Case: New Chinese Company v Ocean Steamship Co
- Action
- Complete absolvelity of the carrier by virtue of disclaimer clause.
Case: Compania Naviera Vascangada v Churchil
- Goods in question being timber.
- Timber was exposed to petroleum b/c of which it has deteriorated.
- Carrier has noted this in the separate logbook but failed to mention the same in the
bill of lading.
- Court- carrier is estopped or prevented from seeking recourse to the disclaimer
clause. B/c carrier was aware of the defect in the goods.
23/8/23 (Wednesday)
- Estoppel rule: This rule does not affect the way the carrier has to do an inspection of
goods.
- carrier is required to do a cursory inspection. If in this reasonable inspection, the
defect in goods is apparent, the carrier has to mention the same in the bill of lading.
Case: Silver Company v Ocean steamship company
- The goods were packaged in tins, some tins had deep cuts while some had tiny holes.
- Deep cuts were apparent whereas the tiny cuts were not.
- Bill of lading contained the usual disclaimer clause.

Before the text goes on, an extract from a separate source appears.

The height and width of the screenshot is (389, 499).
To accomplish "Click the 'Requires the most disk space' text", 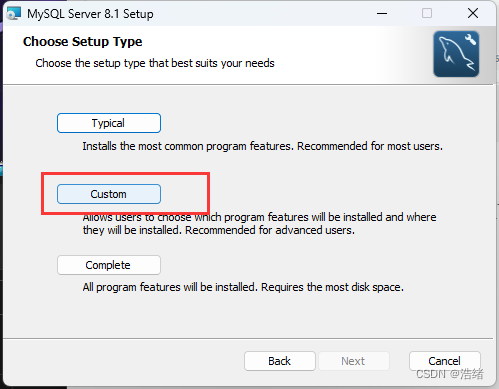I will pyautogui.click(x=332, y=287).
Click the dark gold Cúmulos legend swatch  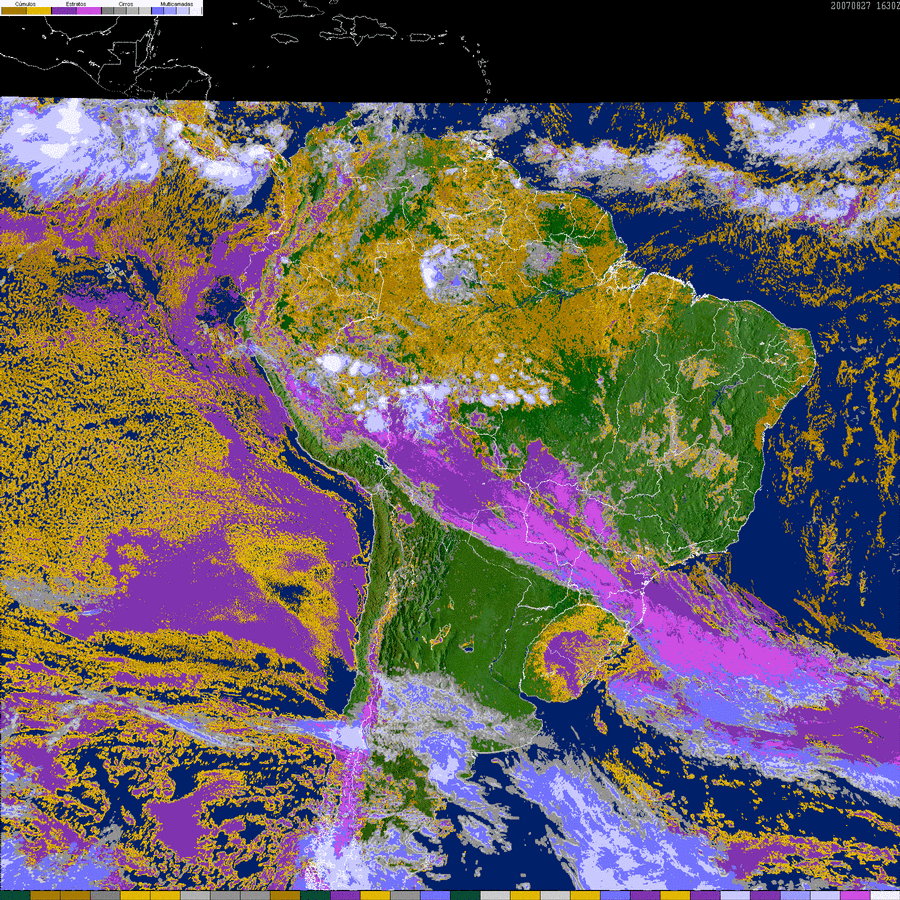(14, 10)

2. Bill of Lading may Operate as a document of title
- Peter Gilles in his book International business transaction
“A document that confers or proves ownership is a document of title. A document of title
evidences that the person in possession of the document is entitled to receive, hold and
dispose of the goods covered by the document.”
- Originally bill of lading was non-negotiable. Thus, it was made out in favor of a
specific person only.
- Negotiable bill of lading came into practice b/c merchant needed a document which
could be used to raise credit and which can be used to sell the goods while in transit.
- Bill of lading is symbolic possession of goods- thus this can be used as a collatral –
in this way can be used to raise credit.
- Bill of lading will operate as a document of title only when it is negotiable.
- Negotiable bill of lading aka order bill of lading. (Name of consignee- Mr A or
order).
Case: Sanders v Maclean
Court: A cargo at sea while in the hands of a carrier is necessarily incapable of physical
delivery. During this period of voyage the bill of lading is universally recognized as its
(cargo) symbol and endorsement and delivery of bill of lading operates as symbolic
delivery of cargo.
Court also noted certain benefits of a negotiable bill of lading:
a. The person in possession of negotiable bill of lading duly endorsed in his favour
entitled to receive the goods at port of destination.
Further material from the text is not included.